A best estimator wrt. some loss function is an estimator that minimizes the average value of that loss function.

Given probability density functions (PDF) $P(X)$ and $P(X\mid M)$ for a latent variable $X$ and an observable $M$, an optimal estimator for $X$ wrt. the loss function $F$ is given by $$f_{opt} = \mathrm{arg min}_f \int P(x) \int P(x\mid m) L(x,f(m))\;dx\;dm$$

The SOM can be modified to take into account the variance of the input dimensions wrt. each other.

Zhou et al. use an approach similar to that of Bauer et al. They do not use pairwise cross-correlation between input modalities, but simply variances of individual modalities. It is unclear how they handle the case where one modality essentially becomes ground truth to the algorithm.

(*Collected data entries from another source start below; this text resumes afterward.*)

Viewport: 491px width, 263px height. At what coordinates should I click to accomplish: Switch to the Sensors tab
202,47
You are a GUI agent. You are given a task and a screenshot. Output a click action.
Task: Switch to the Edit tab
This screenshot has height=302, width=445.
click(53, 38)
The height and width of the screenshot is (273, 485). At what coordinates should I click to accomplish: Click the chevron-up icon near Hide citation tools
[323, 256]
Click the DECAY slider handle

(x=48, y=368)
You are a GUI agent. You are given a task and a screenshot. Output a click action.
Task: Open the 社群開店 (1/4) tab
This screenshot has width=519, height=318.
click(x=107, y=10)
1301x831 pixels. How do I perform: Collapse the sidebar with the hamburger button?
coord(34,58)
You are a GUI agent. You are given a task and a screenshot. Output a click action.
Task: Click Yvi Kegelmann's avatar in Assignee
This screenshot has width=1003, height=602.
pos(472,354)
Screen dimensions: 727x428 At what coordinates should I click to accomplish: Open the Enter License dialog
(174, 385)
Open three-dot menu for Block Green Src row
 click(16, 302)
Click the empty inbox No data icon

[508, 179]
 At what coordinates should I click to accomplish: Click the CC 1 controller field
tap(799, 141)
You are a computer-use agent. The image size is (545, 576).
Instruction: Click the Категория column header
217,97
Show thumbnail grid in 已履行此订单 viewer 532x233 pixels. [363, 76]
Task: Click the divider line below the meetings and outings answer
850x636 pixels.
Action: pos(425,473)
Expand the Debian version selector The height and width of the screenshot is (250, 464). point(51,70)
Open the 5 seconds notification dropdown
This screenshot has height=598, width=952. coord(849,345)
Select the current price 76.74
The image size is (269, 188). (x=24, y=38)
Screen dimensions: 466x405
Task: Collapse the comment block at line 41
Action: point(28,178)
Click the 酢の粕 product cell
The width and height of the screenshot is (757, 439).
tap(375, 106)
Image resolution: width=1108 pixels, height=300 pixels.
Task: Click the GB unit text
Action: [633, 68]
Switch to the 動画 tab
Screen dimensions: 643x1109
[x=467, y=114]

Without feedback about ground truth, a system learning from a data set of noisy corresponding values must have at least three modalities to learn their reliabilities. One way of doing this is learning pairwise correlation between modalities. It is not enough to take the best hypothesis on the basis of the currently learned reliability model and use that instead of ground truth to learn the variance of the individual modalities: If the algorithm comes to believe that one modality has near-perfect reliability, then that will determine the next best hypotheses. In effect, that modality will be ground truth for the algorithm and it will only learn how well the others predict it.

A SOM models a population and each unit has a response to a stimulus; it is therefore possible to read out a population code from a SOM. This population code is not very meaningful in the standard SOM. Given a more statistically motivated distance function, the population code can be made more meaningful.

Zhou et al.'s and Bauer et al.'s statistical SOM variants assume Gaussian noise in the input.

Judging by the abstract, von der Malsburg's Democratic Integration does what I believe is impossible: it lets a system learn the reliability of its sensory modalities from how well they agree with the consensus between the modalities.